We Americans can be an awfully parochial and naïve bunch.  Many of us leave the U.S. for the first time expecting emotionally, if not intellectually, that the world is just like here.  Only the languages and the landscapes will be different.

That attitude is not unreasonable.  We live in a huge country and few of us are exposed to significantly different cultures.
 
Seventy percent of Americans don’t have passports, for instance.  For those who do travel abroad, Europe is by far the most popular destination.  In terms of cultural shock, visiting England is not exactly the same as visiting Nigeria, Vietnam or Afghanistan.  Sgt. Bowe Bergdahl and his fellow soldiers were all stunned, I’m sure, by the intense poverty and “strange” cultural mores they witnessed in Afghanistan.
 
The general reaction, I imagine, was that they didn’t like what they saw and looked down on the locals with both a sense of superiority and contempt.  That’s in accord with human nature.  “Our way is better, so why do they refuse to learn from us?”  That expression is a fair summary of the common attitude.  Certainly that was the case during my time as a soldier in South Vietnam.
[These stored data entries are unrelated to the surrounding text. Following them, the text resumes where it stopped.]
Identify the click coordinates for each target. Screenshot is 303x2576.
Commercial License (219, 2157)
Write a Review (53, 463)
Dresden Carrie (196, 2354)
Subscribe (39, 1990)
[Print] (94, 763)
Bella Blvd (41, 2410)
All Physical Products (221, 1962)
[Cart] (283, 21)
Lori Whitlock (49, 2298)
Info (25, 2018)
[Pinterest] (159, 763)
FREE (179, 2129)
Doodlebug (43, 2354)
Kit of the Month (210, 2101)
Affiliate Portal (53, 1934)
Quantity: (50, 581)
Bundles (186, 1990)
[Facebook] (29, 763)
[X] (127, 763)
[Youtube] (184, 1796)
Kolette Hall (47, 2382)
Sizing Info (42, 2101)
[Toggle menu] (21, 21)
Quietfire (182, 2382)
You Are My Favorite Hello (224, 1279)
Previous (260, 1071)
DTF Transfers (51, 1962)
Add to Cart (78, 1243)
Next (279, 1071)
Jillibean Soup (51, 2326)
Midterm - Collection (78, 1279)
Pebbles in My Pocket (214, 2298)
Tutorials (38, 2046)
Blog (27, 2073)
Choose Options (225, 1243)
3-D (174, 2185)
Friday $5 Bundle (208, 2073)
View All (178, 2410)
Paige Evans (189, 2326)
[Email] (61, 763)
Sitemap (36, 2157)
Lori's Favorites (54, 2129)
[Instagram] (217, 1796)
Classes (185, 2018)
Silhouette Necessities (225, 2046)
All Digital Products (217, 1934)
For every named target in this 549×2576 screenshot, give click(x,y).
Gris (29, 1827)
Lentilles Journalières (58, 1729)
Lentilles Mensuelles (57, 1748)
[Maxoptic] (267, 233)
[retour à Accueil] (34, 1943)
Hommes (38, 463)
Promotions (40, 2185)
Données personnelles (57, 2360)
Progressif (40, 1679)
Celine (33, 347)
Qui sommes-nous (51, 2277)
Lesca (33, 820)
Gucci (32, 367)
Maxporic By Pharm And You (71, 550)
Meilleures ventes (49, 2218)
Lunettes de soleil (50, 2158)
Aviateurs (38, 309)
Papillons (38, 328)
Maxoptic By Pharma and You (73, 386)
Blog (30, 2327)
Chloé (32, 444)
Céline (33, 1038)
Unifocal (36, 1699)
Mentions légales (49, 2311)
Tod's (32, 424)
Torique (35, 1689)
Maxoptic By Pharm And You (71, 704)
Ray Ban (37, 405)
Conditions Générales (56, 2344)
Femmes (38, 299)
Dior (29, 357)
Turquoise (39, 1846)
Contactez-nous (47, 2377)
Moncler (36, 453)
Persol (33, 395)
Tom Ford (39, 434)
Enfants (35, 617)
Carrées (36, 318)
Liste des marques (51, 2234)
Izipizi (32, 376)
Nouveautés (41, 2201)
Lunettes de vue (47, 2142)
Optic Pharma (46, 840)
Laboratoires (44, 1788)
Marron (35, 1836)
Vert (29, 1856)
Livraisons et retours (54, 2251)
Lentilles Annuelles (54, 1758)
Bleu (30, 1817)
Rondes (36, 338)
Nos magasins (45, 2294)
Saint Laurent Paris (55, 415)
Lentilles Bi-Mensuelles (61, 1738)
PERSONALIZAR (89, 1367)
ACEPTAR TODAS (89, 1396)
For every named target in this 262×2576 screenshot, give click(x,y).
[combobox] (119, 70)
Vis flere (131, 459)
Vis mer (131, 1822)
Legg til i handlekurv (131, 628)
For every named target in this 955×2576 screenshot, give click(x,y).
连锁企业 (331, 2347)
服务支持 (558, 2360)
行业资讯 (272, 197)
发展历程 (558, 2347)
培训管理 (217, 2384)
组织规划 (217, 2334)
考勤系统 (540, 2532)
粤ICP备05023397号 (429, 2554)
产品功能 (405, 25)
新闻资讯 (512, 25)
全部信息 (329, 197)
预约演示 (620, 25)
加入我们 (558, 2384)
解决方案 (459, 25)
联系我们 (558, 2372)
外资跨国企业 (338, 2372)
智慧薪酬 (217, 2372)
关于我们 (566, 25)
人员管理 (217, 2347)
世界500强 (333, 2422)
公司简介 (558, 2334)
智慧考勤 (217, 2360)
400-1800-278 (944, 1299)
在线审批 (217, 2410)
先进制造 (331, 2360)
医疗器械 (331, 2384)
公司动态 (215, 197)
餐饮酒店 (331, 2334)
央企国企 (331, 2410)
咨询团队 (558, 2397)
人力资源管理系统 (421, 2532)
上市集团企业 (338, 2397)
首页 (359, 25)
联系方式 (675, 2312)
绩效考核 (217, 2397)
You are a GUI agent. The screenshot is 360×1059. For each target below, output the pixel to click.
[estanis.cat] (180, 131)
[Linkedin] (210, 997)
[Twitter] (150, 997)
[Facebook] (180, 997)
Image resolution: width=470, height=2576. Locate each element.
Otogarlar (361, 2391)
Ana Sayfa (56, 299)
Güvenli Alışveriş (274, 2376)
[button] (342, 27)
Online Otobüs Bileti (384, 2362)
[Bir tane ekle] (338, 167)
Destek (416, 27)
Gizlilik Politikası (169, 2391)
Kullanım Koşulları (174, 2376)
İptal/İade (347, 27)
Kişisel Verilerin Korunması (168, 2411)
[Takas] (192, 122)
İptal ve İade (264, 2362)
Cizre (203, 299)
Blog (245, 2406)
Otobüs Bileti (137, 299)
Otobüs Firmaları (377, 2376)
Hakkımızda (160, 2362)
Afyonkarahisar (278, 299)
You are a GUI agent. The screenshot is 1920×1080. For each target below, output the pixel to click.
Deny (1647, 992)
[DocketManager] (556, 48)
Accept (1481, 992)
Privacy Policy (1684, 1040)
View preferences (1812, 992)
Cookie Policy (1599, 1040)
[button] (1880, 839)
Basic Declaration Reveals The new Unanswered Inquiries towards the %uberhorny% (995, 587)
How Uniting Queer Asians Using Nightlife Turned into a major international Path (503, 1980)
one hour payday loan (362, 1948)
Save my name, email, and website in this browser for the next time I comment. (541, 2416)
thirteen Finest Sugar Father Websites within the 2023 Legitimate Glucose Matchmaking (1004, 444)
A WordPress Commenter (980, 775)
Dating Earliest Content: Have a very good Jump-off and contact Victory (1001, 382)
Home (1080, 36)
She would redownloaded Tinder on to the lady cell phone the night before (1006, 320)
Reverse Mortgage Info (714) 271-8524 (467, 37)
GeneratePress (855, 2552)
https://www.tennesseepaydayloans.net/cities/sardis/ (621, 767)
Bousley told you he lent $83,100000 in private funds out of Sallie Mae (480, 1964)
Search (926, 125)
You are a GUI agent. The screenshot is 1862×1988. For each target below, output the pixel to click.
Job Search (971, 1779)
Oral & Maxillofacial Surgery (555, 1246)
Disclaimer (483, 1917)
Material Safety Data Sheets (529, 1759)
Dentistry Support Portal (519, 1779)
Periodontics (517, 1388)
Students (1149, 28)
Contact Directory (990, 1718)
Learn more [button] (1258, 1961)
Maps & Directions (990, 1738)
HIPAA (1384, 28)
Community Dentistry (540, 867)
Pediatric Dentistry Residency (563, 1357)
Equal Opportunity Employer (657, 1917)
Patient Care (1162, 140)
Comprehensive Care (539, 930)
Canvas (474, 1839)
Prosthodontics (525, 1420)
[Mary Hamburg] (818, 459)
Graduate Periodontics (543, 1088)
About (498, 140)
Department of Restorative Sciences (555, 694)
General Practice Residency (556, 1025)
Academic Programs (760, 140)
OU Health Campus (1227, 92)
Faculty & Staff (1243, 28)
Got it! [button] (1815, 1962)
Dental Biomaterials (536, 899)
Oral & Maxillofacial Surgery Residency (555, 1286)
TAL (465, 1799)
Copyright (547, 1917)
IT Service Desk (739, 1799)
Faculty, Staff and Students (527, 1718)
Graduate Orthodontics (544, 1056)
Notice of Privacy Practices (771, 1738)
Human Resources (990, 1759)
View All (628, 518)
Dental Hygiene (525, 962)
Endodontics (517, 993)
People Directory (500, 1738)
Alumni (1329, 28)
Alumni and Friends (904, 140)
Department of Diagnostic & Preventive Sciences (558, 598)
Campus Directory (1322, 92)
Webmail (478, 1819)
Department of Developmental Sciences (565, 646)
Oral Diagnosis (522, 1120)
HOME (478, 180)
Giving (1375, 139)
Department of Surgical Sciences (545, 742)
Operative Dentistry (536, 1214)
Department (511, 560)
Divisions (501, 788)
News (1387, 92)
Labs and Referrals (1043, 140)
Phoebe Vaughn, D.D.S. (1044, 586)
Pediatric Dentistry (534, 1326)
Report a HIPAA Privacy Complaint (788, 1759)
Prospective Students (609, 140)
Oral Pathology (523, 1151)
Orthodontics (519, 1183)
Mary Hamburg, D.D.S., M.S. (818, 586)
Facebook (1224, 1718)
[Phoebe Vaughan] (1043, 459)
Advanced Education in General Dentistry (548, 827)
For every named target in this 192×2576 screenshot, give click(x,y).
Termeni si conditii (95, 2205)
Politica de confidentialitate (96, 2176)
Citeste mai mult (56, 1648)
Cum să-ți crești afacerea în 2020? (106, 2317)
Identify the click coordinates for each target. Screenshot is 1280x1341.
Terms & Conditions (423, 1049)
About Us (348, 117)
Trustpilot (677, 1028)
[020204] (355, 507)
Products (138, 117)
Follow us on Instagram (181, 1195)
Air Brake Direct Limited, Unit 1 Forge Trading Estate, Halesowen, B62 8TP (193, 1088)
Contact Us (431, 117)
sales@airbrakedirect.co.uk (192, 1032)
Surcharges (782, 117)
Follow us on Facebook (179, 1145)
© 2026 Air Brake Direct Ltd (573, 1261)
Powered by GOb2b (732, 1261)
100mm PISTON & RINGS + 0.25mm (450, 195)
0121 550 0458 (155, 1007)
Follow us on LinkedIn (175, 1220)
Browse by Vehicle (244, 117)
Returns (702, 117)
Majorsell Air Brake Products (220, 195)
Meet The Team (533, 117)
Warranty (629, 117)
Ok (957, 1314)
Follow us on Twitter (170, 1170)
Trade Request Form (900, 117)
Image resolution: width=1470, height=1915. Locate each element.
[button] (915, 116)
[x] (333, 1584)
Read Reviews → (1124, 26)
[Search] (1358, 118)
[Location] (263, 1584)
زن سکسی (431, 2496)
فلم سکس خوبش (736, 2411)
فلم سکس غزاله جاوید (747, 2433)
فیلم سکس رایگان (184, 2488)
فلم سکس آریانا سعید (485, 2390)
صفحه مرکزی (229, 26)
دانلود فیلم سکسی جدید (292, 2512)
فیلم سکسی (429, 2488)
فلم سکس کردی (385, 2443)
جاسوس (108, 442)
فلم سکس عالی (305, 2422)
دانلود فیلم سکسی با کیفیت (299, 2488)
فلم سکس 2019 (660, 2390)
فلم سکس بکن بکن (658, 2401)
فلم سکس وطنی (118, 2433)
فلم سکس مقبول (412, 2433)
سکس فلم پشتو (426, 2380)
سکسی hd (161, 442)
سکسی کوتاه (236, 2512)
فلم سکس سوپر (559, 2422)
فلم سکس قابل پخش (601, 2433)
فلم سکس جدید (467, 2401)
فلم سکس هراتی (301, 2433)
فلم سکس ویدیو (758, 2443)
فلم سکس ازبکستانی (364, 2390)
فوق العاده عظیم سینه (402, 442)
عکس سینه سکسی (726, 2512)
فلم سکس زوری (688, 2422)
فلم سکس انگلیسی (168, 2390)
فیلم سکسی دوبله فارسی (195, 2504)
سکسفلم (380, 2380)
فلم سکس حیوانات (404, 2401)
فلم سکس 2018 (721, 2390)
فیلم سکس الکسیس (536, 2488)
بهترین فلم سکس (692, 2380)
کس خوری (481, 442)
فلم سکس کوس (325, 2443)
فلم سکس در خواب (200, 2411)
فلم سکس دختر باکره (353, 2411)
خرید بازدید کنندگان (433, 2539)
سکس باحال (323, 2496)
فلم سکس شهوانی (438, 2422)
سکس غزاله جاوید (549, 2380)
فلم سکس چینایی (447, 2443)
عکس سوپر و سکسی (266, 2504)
People in war sometimes surrender to temptations offered by the apparent absence of consequences.  A gun is power.  People being people – good,  bad – some will abuse the authority and do things they would never consider back home “in civilization”.  In a war zone, the veneer of civilization can be thin indeed.  Referring again to the apparent Afghan deserter, Bergdahl probably witnessed such things, became disillusioned with the army and made the fateful decision that he did.  Apart from the simple fact that he was not in Afghanistan as part of a tour group, who could drop out if he became unhappy, Bergdahl didn’t focus on the fact that the enemy certainly wasn’t full of angels, either.  Rather, they were known, for example, for murdering girls who simply wanted to go to school.

No, the choices are never between the saint and the devil.  But shades of gray do matter.  Our values of respect for life and freedom may be imperfectly practiced but which culture would you prefer to inhabit?  The Taliban’s or ours?  Bergdahl undoubtedly understands now the depth of his mistake.